Alongside her, Rudy Giuliani denounced “a scandalous iron curtain of censorship.”

Four days later, Attorney General Bill Barr went to the White House. The two examined several times the alleged electoral fraud presented by Donald Trump. “He demoralized me, because I said to myself: ‘He is crazy, if he really believes all this, it means that he is really disconnected from reality,'” Bill Barr, who resigned on 14 March, said in his statement. december.

The following month, Donald Trump and his aides continued to spread “these lies” about voter fraud to raise money, the commission said. His campaign inundated his supporters with dozens of emails and raised $250 million between Election Day and Jan. 6, 2021, he revealed.

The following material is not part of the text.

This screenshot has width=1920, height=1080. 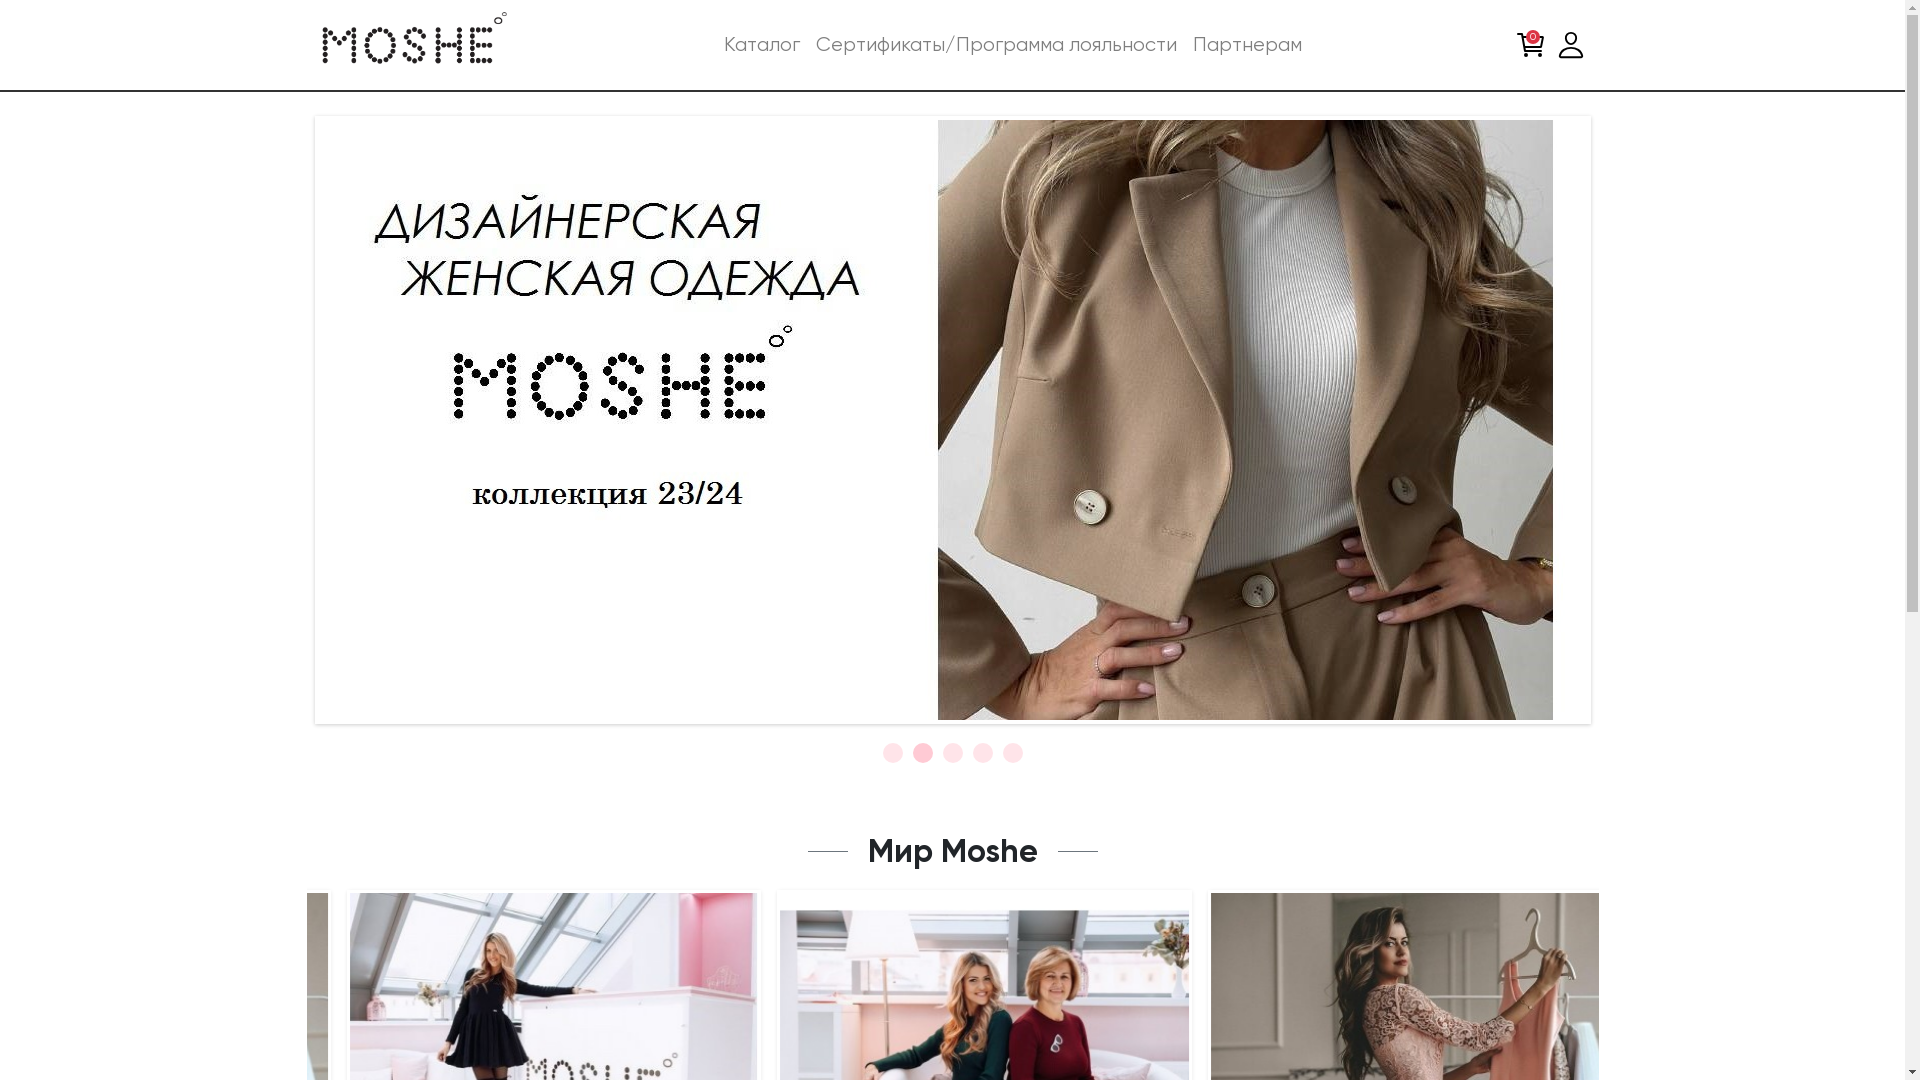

“The big lie was also a big scam,” said Lofgren, known for working on the indictments before Congress of three presidents: Richard Nixon, Bill Clinton and Donald Trump.

The so-called “January 6” commission, made up of seven Democrats and two Republicans, will continue to present its findings on its year-long investigation, according to which the former White House tenant has planned “an attempted coup.”

Attorney General Merrick Garland has said that he follows “all the hearings” of that commission and promised on Monday that he will hold accountable all those involved in the events of January 6, 2021, “regardless of their rank, position and regardless of whether or not they were” present at the assault on Congress.